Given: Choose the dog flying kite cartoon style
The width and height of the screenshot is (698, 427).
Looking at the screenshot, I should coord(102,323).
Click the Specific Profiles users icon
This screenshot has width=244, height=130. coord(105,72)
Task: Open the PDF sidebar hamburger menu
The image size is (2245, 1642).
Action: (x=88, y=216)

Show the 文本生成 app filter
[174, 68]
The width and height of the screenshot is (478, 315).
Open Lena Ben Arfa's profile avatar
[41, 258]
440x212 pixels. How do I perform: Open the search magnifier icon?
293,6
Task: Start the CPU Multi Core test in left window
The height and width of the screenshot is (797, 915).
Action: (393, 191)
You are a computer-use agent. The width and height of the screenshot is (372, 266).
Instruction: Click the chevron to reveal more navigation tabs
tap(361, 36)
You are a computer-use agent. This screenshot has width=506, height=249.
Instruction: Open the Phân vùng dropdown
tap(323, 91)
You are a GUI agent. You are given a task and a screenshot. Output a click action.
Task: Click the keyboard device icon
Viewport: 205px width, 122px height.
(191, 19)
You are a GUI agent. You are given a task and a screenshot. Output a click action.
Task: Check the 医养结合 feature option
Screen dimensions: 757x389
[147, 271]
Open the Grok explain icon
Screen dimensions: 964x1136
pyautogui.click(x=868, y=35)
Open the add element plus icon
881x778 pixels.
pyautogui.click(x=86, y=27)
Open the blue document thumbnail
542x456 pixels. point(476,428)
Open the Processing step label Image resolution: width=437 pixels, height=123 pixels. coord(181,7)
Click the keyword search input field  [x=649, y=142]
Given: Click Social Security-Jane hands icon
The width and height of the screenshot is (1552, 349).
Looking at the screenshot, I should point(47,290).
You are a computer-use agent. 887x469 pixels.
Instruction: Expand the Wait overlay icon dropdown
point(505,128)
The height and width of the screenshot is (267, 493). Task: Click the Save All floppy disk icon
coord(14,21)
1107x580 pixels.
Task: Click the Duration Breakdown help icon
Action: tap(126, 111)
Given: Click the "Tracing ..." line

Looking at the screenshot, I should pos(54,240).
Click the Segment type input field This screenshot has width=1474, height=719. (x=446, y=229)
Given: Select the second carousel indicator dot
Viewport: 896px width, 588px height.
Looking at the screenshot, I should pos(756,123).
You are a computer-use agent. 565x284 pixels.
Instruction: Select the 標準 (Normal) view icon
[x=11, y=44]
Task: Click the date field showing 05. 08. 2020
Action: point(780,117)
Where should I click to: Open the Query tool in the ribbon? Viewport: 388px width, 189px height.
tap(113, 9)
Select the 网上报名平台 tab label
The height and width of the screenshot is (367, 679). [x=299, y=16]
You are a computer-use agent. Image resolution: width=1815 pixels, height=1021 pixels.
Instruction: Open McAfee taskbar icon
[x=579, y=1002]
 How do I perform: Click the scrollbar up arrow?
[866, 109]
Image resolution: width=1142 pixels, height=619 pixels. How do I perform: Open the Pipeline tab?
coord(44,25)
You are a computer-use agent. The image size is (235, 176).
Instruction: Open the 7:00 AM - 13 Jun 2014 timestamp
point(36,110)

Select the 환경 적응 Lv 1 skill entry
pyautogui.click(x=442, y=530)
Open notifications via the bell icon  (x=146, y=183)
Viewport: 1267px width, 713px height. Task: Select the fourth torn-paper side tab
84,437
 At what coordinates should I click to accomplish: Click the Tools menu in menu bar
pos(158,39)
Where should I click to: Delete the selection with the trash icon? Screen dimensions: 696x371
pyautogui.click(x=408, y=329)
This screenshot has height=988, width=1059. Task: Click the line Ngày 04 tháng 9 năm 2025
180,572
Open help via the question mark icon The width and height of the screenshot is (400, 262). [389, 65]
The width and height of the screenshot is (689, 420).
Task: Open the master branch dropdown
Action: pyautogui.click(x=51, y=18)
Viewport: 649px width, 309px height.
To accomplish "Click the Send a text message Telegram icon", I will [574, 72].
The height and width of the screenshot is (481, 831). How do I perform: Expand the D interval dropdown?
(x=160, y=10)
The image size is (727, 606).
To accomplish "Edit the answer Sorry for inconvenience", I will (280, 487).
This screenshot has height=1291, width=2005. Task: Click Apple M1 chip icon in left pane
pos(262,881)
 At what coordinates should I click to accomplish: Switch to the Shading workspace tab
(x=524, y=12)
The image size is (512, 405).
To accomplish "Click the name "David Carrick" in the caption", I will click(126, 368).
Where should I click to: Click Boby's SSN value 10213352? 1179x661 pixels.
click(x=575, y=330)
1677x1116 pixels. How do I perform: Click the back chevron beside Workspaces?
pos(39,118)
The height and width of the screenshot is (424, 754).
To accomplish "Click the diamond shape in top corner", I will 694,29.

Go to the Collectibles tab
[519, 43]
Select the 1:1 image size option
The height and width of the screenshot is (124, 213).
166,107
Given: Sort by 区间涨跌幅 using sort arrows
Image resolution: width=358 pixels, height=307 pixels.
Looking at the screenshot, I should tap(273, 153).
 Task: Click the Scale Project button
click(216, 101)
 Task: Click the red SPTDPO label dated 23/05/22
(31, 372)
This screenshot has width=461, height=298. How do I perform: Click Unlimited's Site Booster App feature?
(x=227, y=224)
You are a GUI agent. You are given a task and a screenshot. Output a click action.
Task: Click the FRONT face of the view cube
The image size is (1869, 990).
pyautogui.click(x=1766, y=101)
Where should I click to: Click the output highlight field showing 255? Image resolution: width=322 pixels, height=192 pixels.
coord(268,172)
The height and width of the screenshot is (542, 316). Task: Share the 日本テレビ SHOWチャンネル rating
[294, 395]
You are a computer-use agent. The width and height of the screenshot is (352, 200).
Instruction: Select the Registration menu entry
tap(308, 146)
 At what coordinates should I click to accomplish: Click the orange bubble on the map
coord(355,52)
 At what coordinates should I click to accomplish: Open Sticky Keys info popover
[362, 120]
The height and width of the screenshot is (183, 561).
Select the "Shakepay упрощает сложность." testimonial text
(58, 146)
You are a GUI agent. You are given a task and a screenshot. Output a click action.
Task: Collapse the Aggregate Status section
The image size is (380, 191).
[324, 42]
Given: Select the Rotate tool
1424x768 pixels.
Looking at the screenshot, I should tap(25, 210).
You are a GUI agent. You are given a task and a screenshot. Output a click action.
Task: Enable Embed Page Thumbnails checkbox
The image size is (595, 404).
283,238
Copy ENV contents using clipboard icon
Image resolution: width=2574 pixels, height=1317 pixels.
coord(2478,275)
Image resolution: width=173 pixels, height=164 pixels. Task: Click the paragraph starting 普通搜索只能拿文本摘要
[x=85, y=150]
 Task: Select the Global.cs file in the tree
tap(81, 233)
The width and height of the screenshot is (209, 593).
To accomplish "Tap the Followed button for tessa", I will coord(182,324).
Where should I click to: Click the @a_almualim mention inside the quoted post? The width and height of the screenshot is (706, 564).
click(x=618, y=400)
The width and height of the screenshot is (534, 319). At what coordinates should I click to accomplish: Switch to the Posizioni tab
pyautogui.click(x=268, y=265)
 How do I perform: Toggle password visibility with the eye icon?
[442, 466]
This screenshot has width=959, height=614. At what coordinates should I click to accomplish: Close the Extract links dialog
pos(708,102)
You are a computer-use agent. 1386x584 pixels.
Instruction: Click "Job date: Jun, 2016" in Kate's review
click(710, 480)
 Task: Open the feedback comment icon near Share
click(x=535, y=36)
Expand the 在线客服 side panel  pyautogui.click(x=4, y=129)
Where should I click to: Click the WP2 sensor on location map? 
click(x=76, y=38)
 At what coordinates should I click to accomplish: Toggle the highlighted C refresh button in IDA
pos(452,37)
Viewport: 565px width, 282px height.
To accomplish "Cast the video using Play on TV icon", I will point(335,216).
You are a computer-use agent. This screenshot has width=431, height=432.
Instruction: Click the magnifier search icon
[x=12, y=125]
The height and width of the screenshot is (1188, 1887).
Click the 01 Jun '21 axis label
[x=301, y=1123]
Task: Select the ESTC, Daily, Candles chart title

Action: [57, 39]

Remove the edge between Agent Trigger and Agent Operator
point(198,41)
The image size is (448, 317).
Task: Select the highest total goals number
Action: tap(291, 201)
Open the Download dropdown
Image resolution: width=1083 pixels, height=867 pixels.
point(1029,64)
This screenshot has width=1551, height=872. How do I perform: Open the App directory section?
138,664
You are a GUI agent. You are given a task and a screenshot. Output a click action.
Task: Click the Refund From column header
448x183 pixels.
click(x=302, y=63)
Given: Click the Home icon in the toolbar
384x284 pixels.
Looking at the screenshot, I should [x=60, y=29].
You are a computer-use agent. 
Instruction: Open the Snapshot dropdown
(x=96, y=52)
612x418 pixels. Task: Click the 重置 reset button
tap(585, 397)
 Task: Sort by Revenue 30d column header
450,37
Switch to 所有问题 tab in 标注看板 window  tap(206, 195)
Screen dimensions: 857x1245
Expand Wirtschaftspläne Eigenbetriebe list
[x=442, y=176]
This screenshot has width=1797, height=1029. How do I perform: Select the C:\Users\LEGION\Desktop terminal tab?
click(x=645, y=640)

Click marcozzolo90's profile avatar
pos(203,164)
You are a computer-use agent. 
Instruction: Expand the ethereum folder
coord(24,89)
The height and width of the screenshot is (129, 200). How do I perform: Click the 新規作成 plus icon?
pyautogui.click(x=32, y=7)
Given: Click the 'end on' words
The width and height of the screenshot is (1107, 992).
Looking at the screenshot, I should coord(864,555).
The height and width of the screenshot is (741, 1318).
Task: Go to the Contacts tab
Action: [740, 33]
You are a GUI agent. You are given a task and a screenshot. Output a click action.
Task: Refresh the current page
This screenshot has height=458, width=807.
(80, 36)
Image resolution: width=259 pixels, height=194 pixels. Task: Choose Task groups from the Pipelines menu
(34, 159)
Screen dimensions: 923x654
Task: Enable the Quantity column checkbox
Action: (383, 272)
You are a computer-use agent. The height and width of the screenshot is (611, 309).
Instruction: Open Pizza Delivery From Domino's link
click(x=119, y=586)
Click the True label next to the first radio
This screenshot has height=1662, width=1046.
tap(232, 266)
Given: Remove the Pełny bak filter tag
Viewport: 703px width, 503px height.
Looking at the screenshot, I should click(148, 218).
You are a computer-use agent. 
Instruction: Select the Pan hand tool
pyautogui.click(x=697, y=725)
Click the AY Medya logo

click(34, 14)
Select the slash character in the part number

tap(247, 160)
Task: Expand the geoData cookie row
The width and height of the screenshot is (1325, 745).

§ **Short problem**: Gather every line of the data above that contains the word "avatar" and copy each such line in full.

§ **The result**:
Open Lena Ben Arfa's profile avatar
Click marcozzolo90's profile avatar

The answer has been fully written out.